- **Assignment**
Please give back, exactly as written, the lines from the line with "The image size" to the line with "The height and" in the listing below, leaving out all pictures.

- **Materials provided**
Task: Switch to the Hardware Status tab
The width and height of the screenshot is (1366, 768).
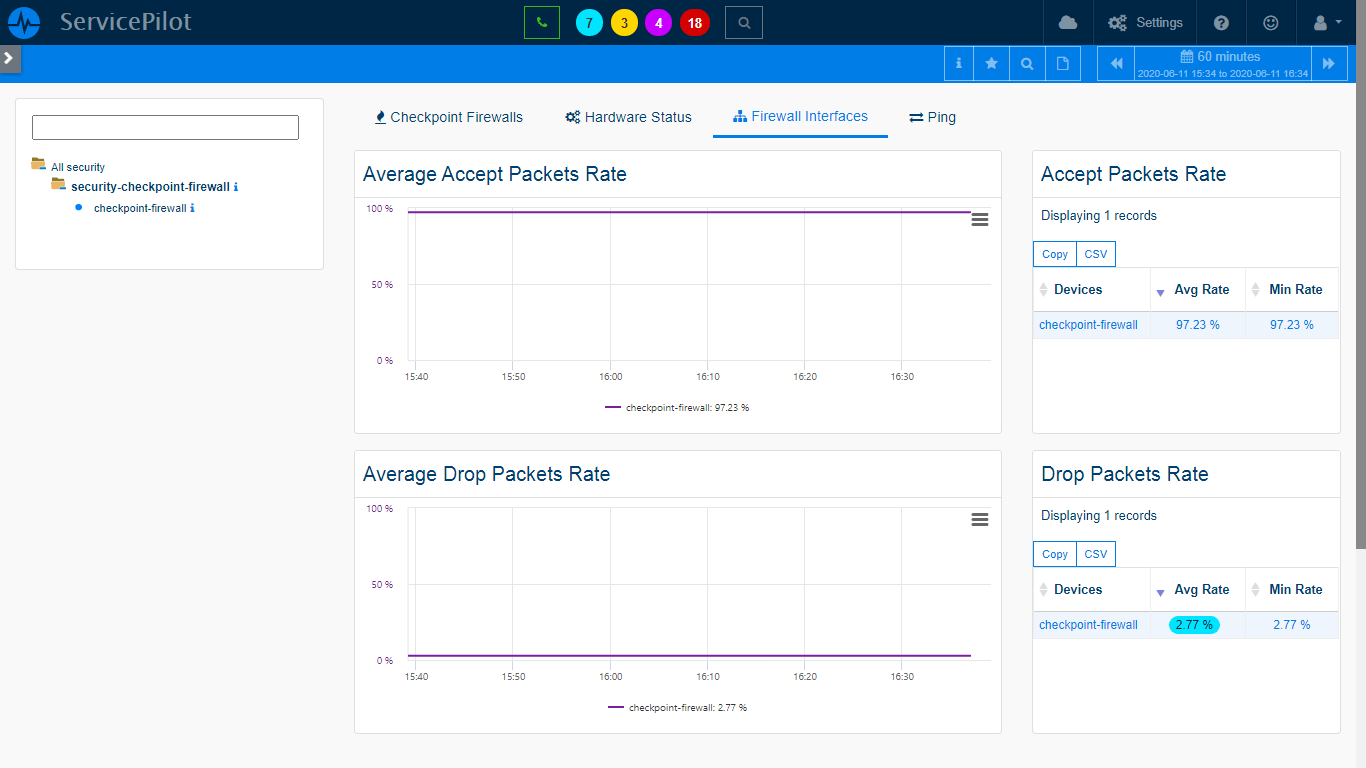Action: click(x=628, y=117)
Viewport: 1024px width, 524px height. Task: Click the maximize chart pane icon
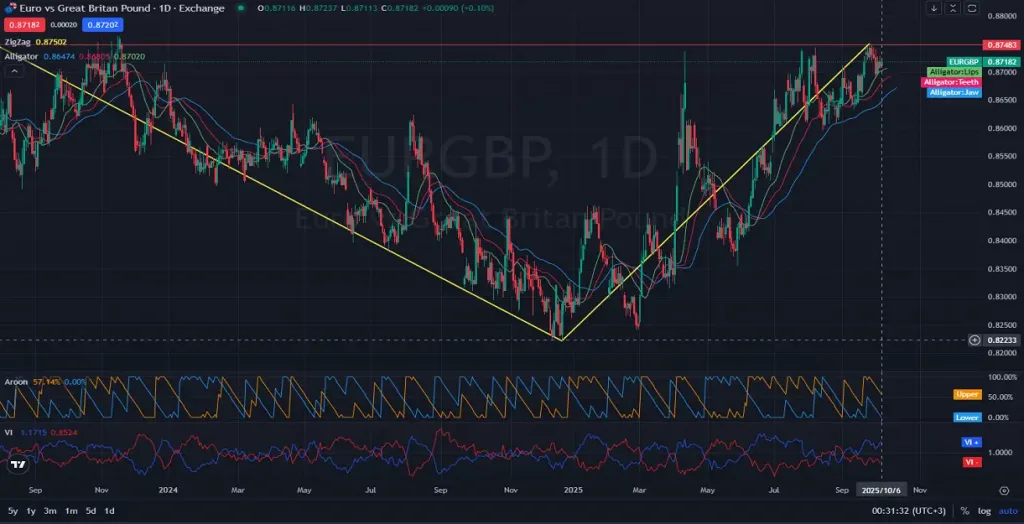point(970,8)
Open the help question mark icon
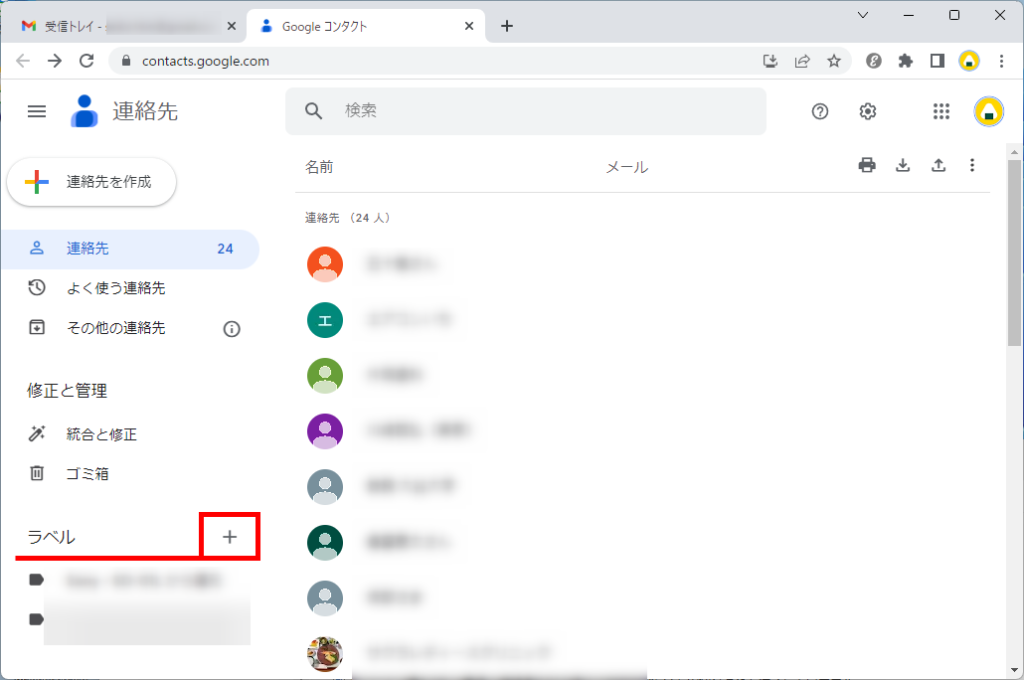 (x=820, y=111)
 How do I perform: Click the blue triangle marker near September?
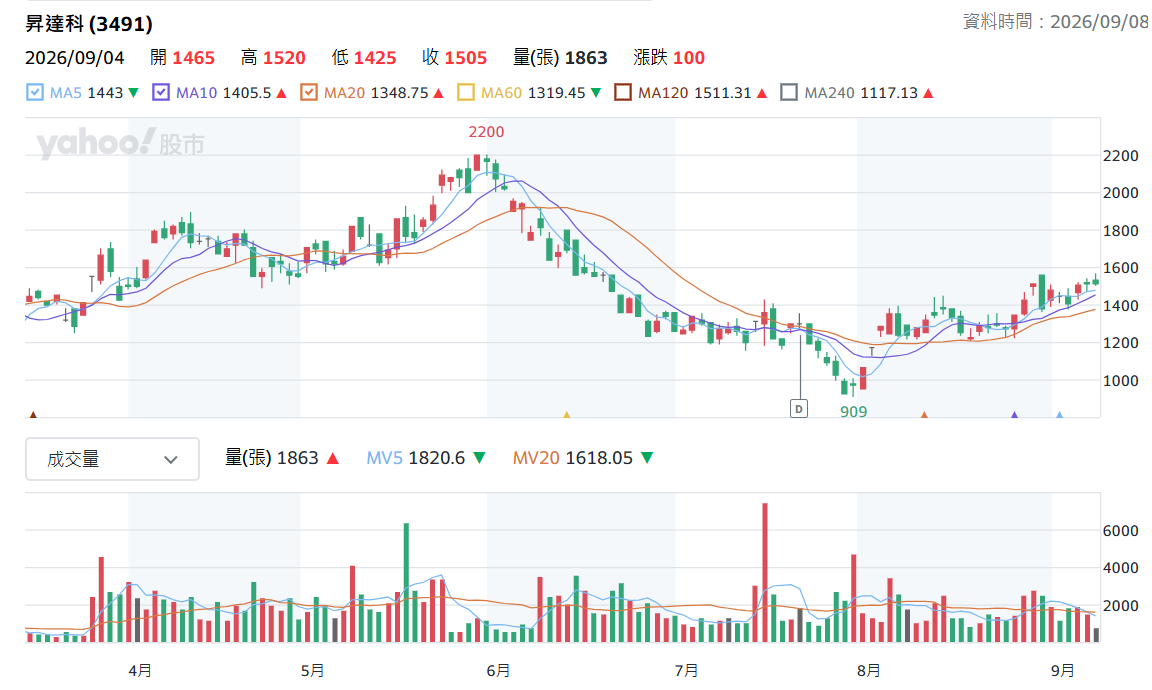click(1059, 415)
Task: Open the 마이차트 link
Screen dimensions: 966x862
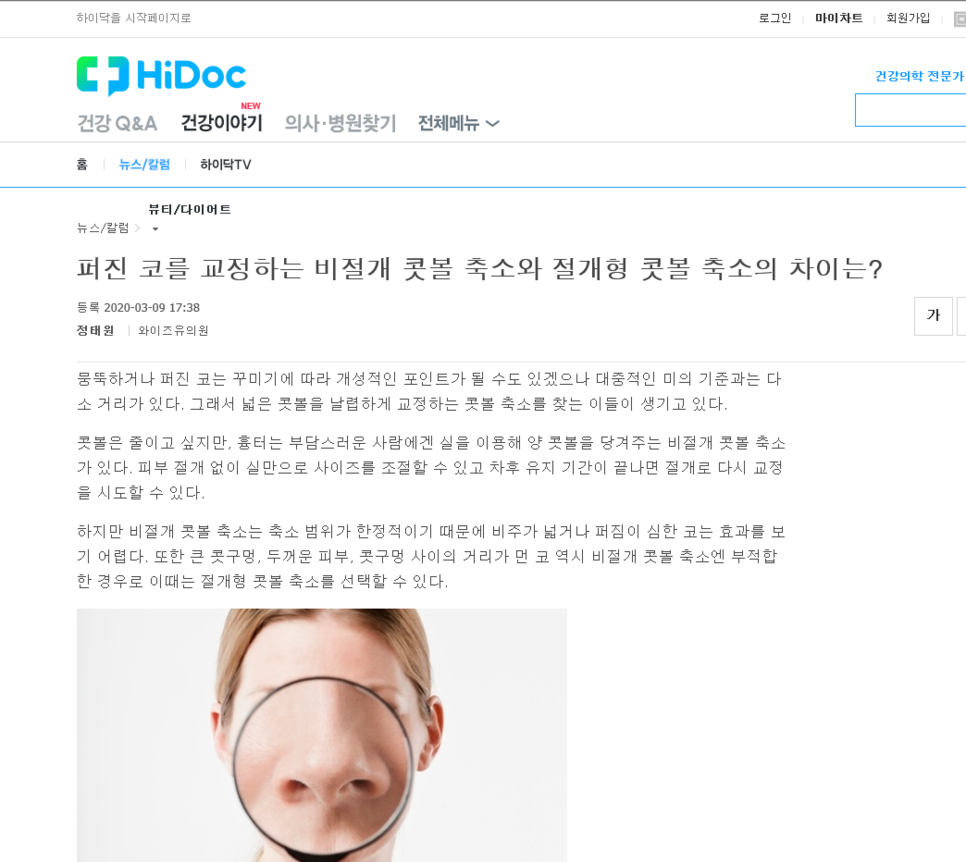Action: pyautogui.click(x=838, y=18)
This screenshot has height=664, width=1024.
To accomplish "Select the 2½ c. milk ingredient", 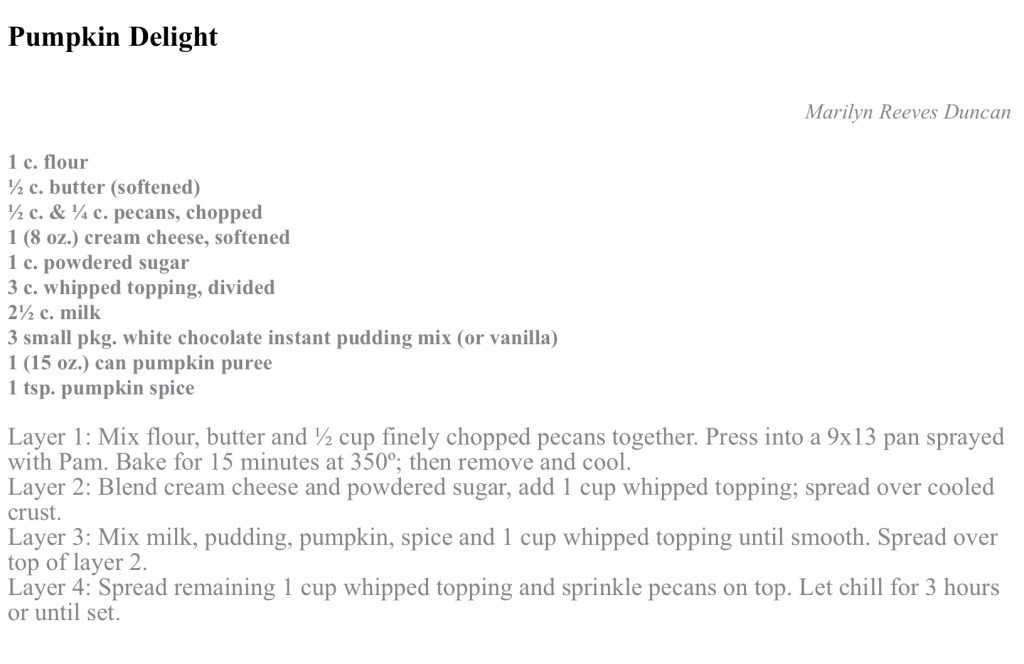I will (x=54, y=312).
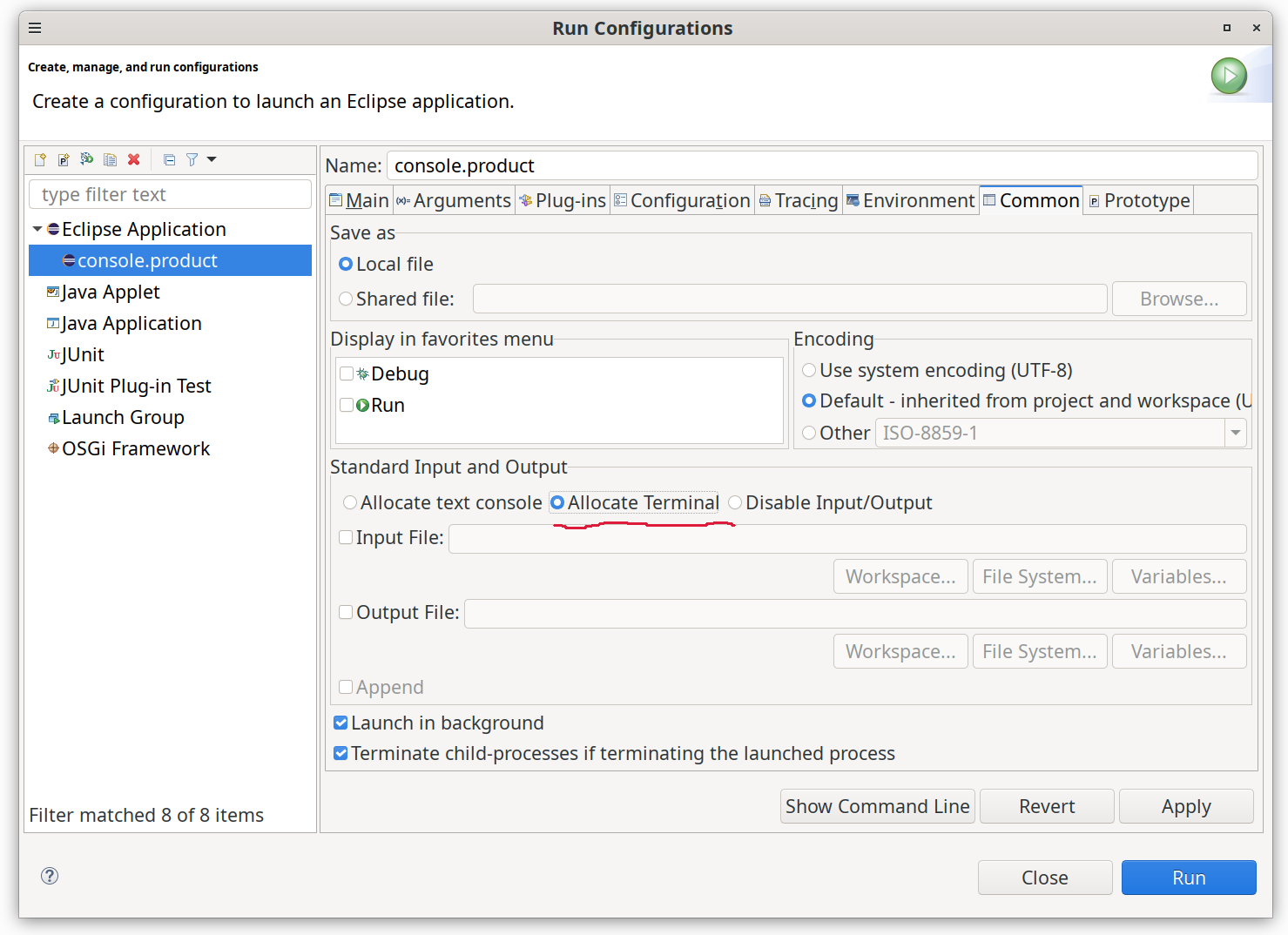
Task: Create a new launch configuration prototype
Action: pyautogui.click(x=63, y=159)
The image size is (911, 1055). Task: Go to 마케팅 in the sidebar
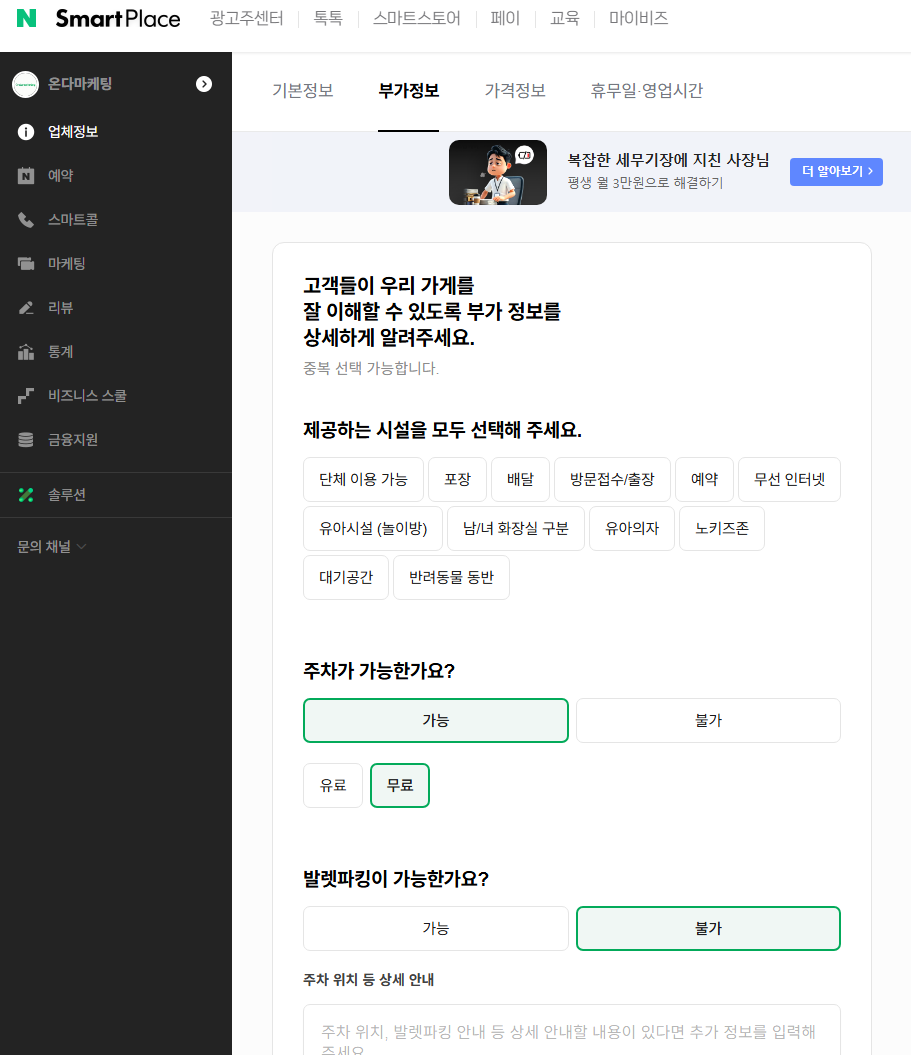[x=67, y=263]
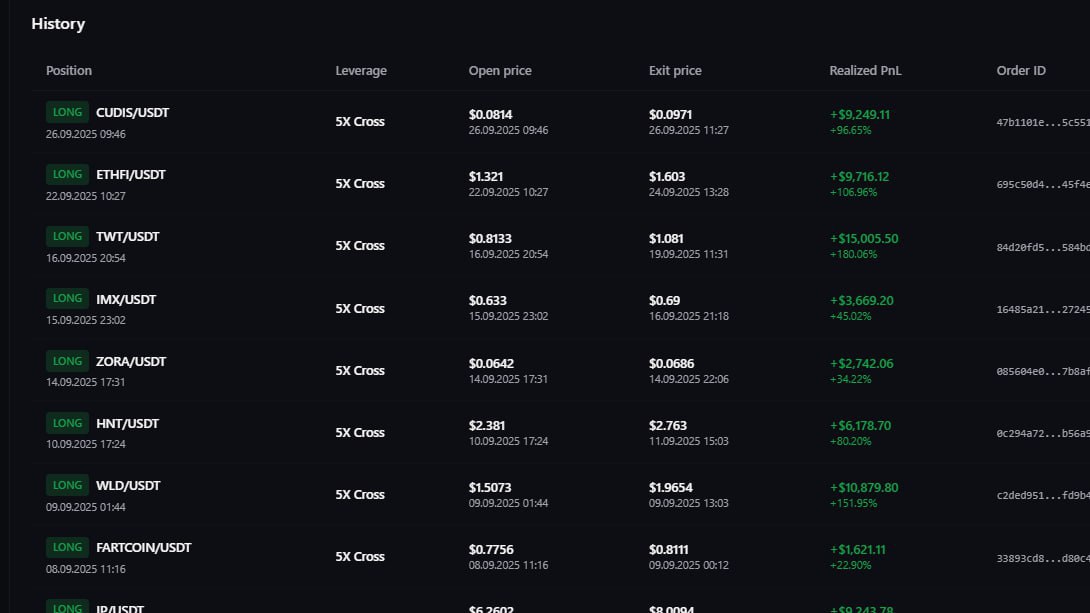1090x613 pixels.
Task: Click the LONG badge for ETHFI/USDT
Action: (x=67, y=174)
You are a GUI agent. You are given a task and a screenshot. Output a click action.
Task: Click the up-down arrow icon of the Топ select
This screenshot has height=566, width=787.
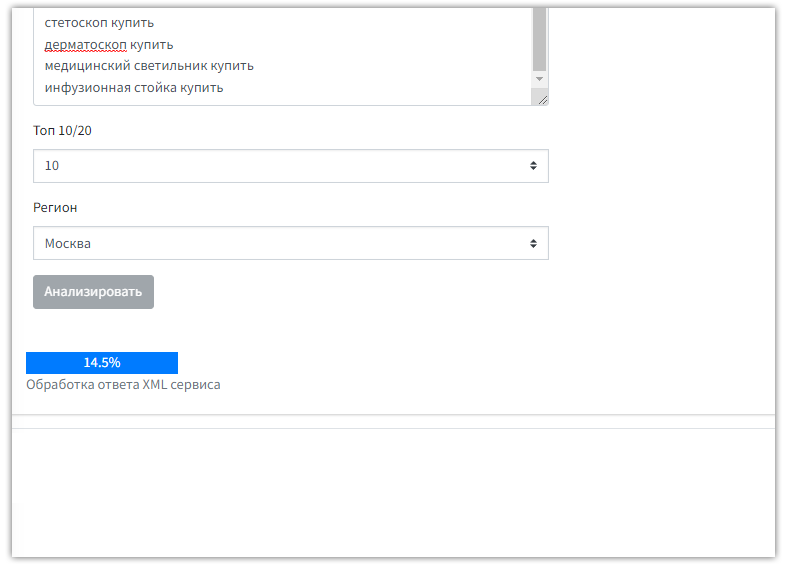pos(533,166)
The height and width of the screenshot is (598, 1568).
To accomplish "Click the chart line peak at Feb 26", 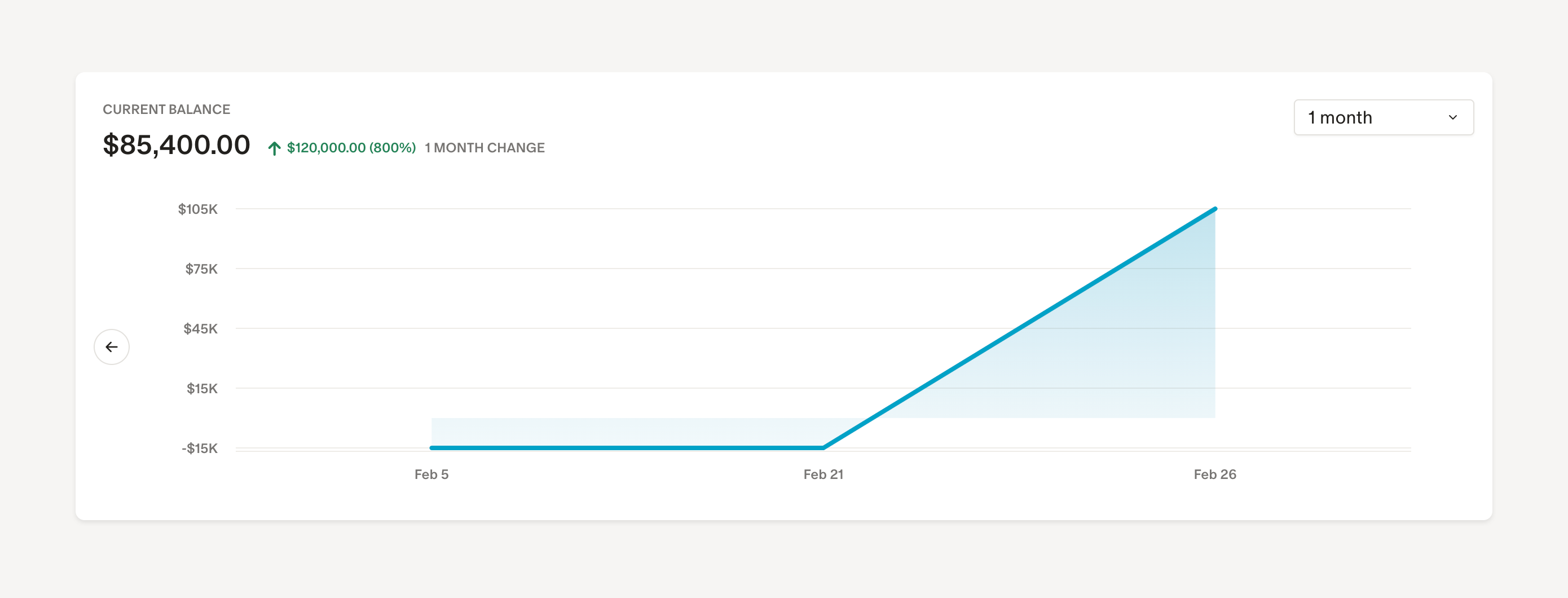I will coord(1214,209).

- **Your solution**
The image size is (911, 1055). Task: Go to 마케팅 in the sidebar
[x=67, y=263]
1090x613 pixels.
Task: Click the LONG badge for ETHFI/USDT
Action: (x=67, y=174)
You are a GUI agent. You are given a task and a screenshot. Output a click action.
Task: Click the up-down arrow icon of the Топ select
This screenshot has height=566, width=787.
pos(533,166)
The height and width of the screenshot is (598, 1568).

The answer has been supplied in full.